La République démocratique du Congo franchit une nouvelle étape dans sa quête de justice sur la crise sécuritaire dans l’Est du pays. Le gouvernement congolais a officiellement saisi ce vendredi la Cour internationale de Justice (CIJ) contre la République du Rwanda.
À travers cette action judiciaire, Kinshasa demande à la plus haute juridiction des Nations Unies de reconnaître la responsabilité internationale du Rwanda pour des violations présumées de plusieurs instruments majeurs du droit international, notamment ceux relatifs au génocide, à la discrimination raciale, aux violences faites aux femmes et à la torture.
Dans sa requête, la RDC revient sur plus de trente années de violences dans sa partie orientale, évoquant des massacres, des exécutions extrajudiciaires, des actes de torture, des violences sexuelles, des déplacements forcés de populations ainsi que des violations graves des droits humains.
Les autorités congolaises accusent les forces armées rwandaises ainsi que des groupes armés qu’elles présentent comme soutenus ou contrôlés par Kigali d’avoir mené des opérations militaires sur le territoire congolais, causant d’importantes pertes humaines et des souffrances considérables aux populations civiles.
Le document cite notamment plusieurs rébellions ayant marqué l’histoire récente de la RDC, parmi lesquelles l’AFDL, le RCD, le CNDP et le mouvement M23/AFC, que Kinshasa associe aux responsabilités présumées du Rwanda.Devant la CIJ, la RDC réclame la reconnaissance de ces responsabilités, la cessation des actes qu’elle considère comme internationalement illicites, des garanties de non-répétition ainsi qu’une réparation en faveur de l’État congolais et des victimes.

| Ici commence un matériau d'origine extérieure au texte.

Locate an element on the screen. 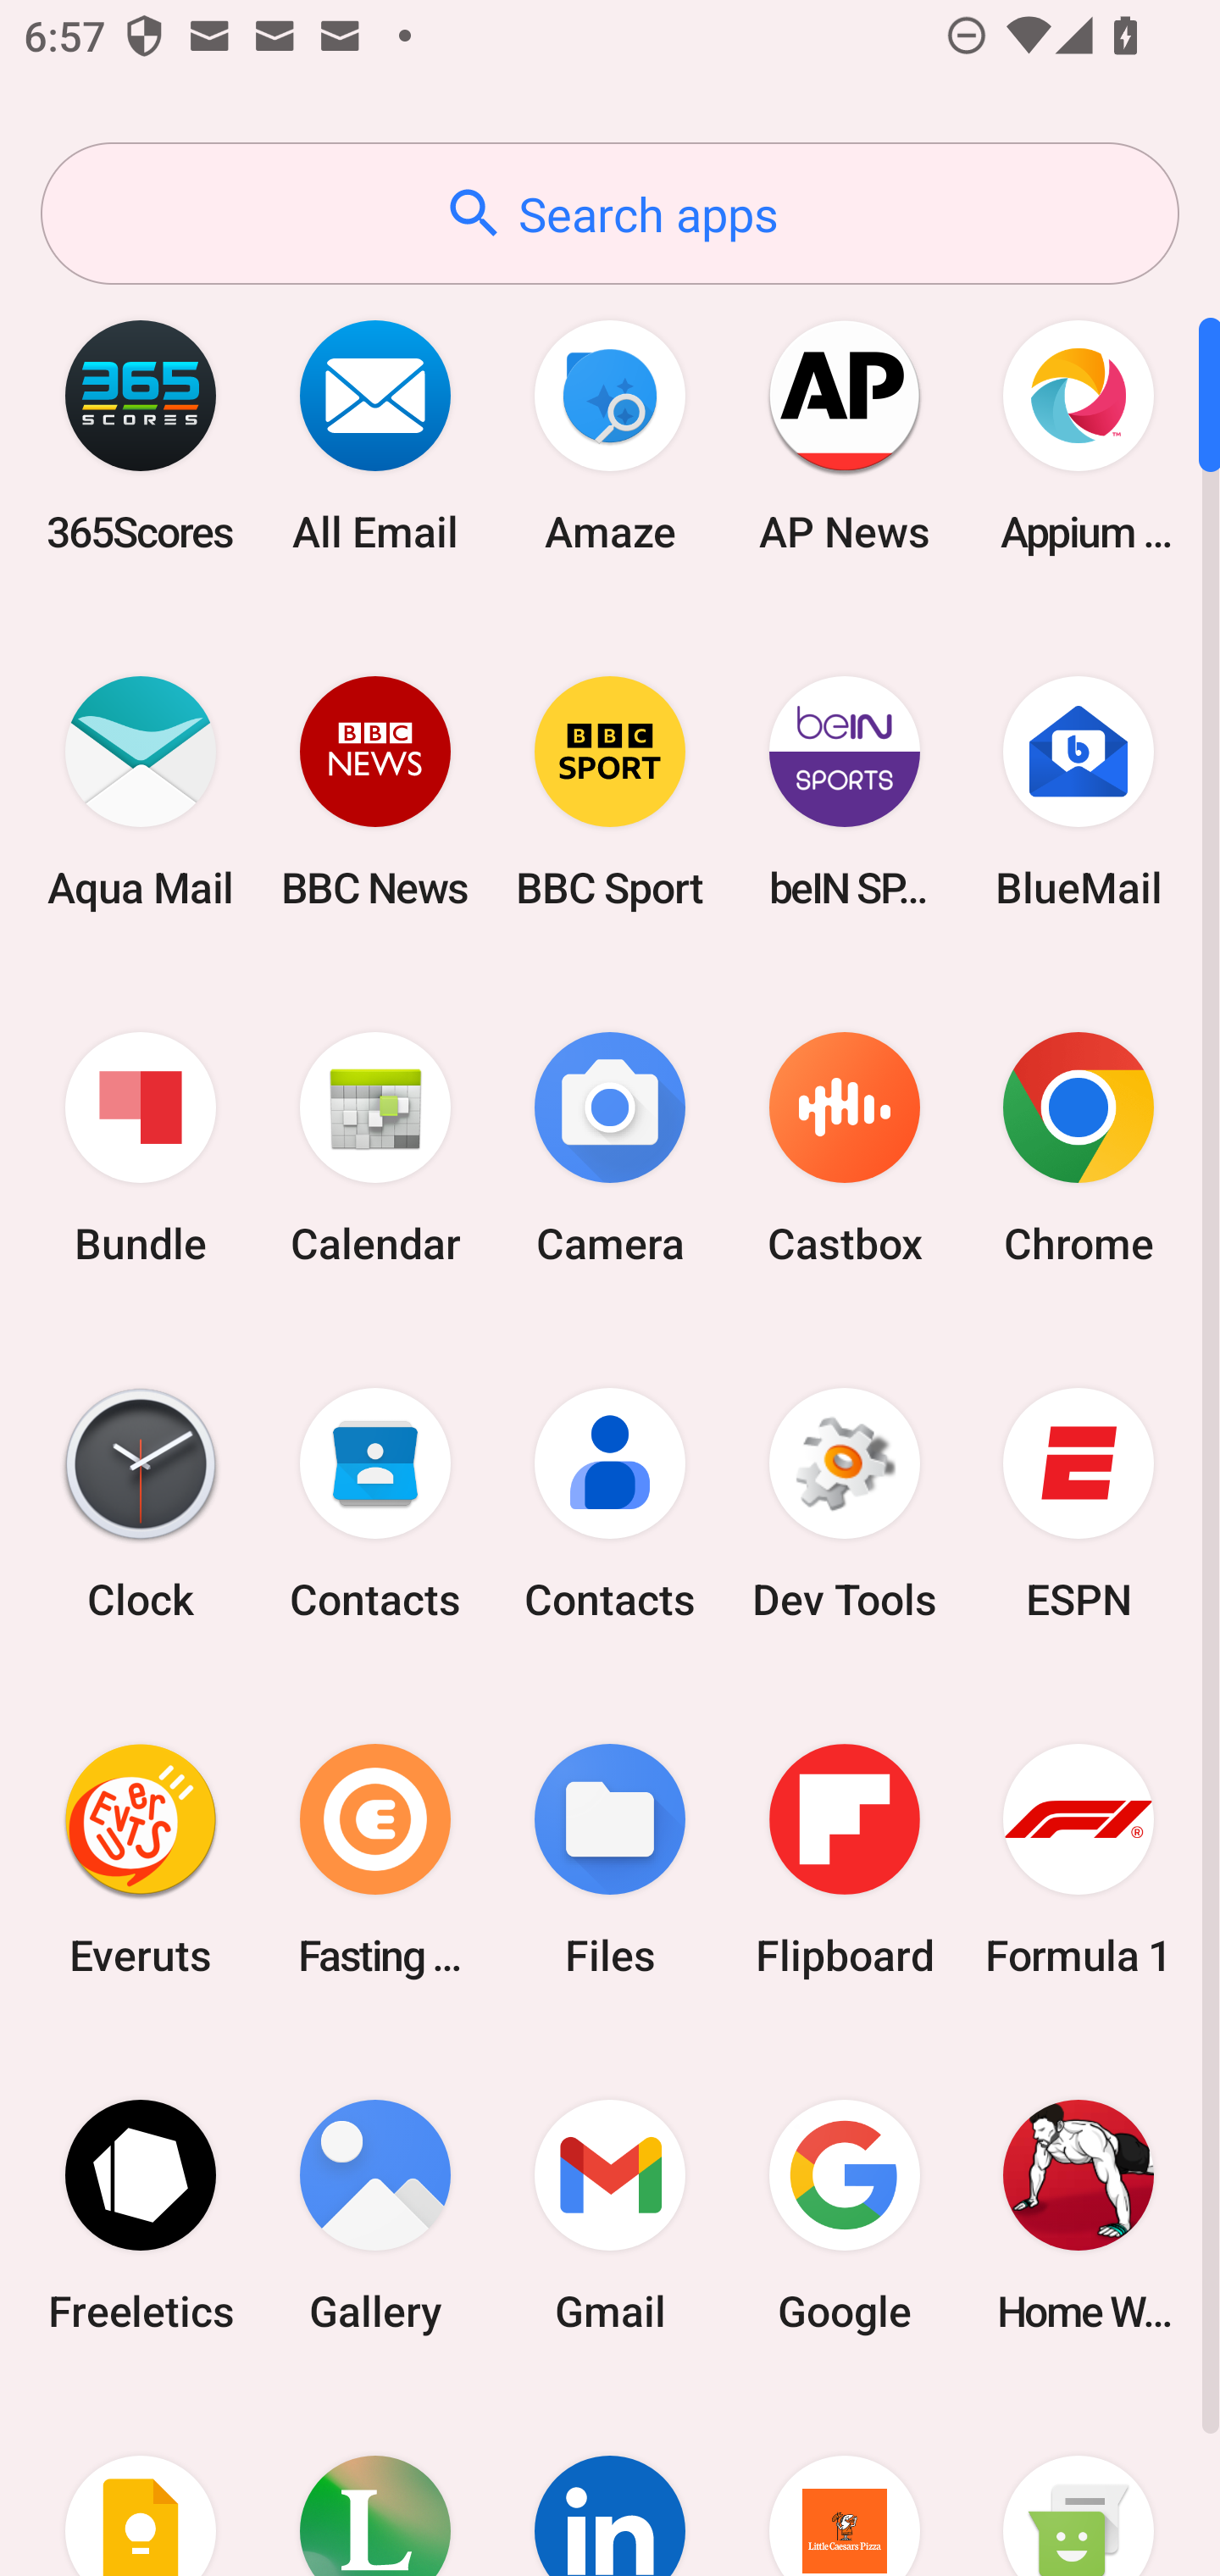  Camera is located at coordinates (610, 1149).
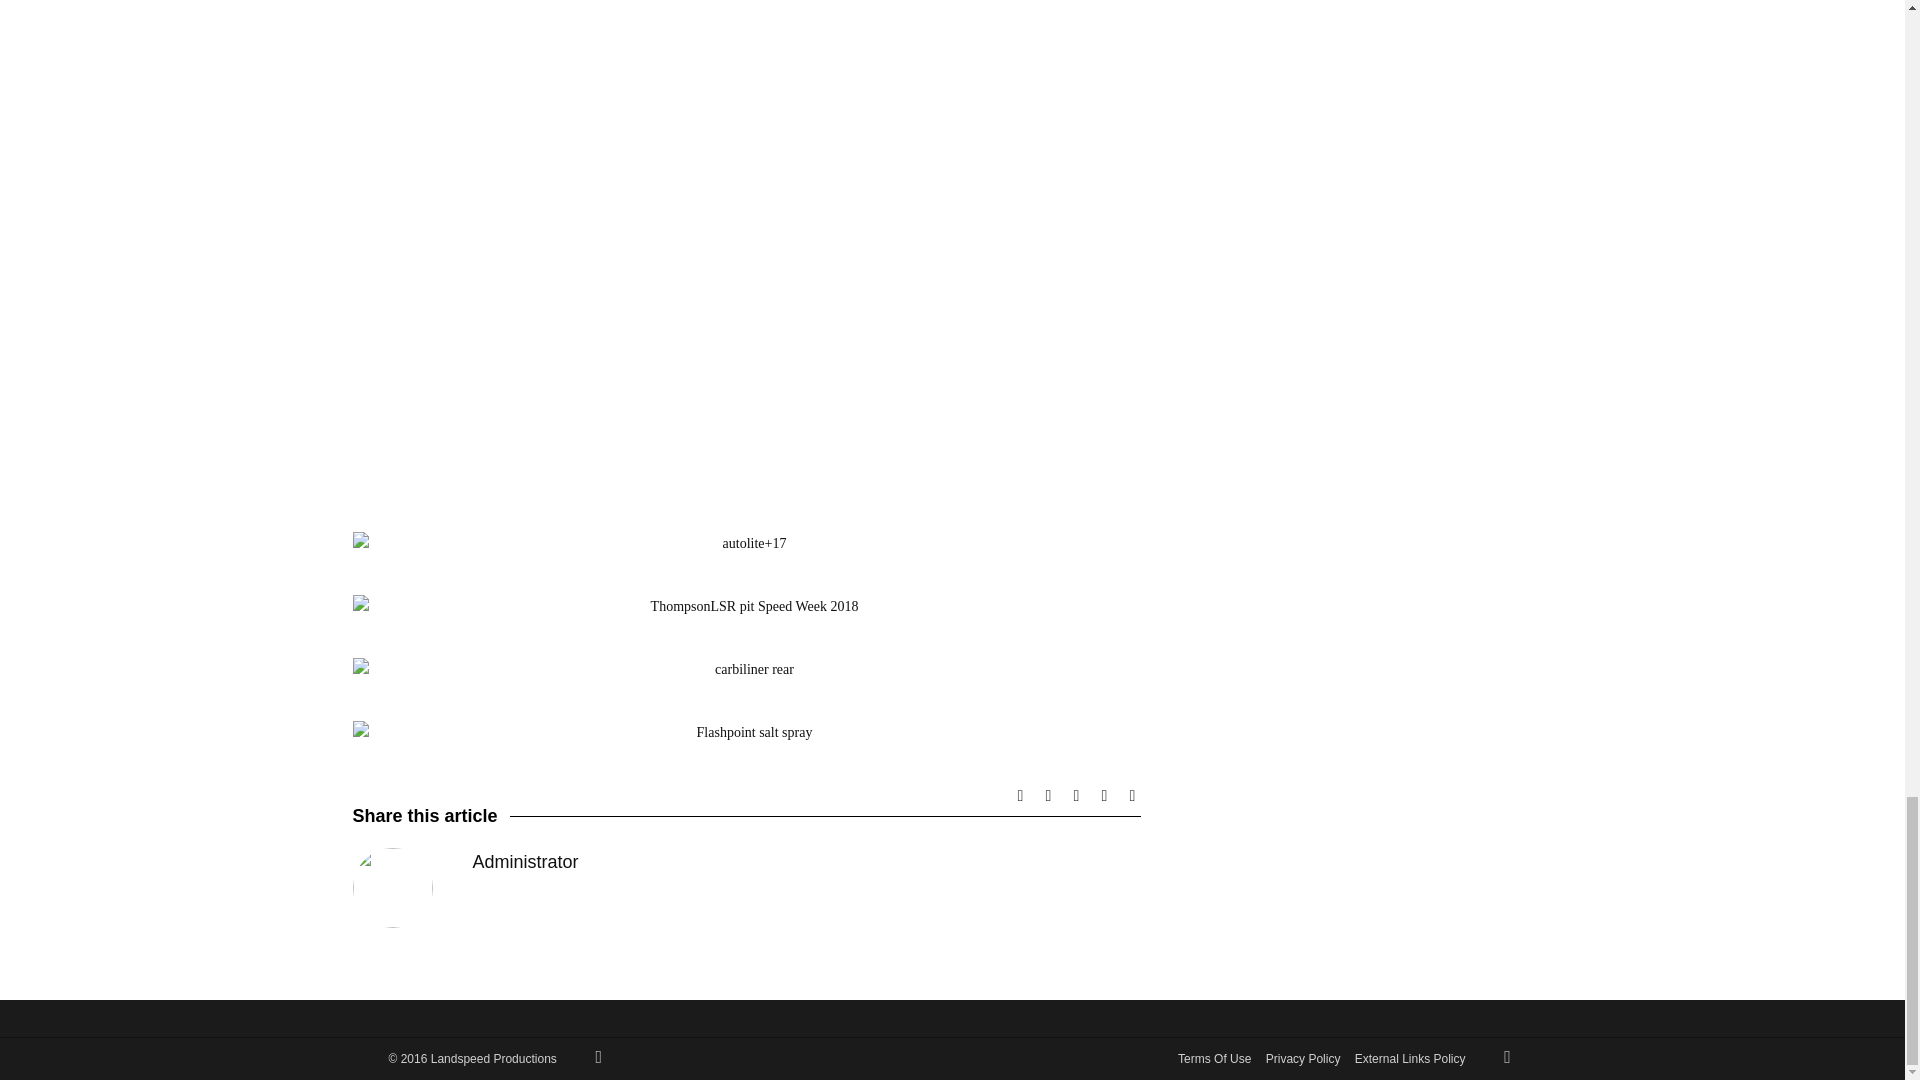 The height and width of the screenshot is (1080, 1920). What do you see at coordinates (746, 733) in the screenshot?
I see `Flashpoint salt spray` at bounding box center [746, 733].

Cette saisine constitue une offensive diplomatique et juridique majeure de Kinshasa, qui affirme vouloir privilégier le droit international comme voie de règlement du conflit, au-delà des rapports de force militaires.
« Faire prévaloir le droit sur la force », tel est le message porté par les autorités congolaises, qui disent espérer obtenir justice pour les victimes et contribuer à une paix durable dans la région des Grands Lacs.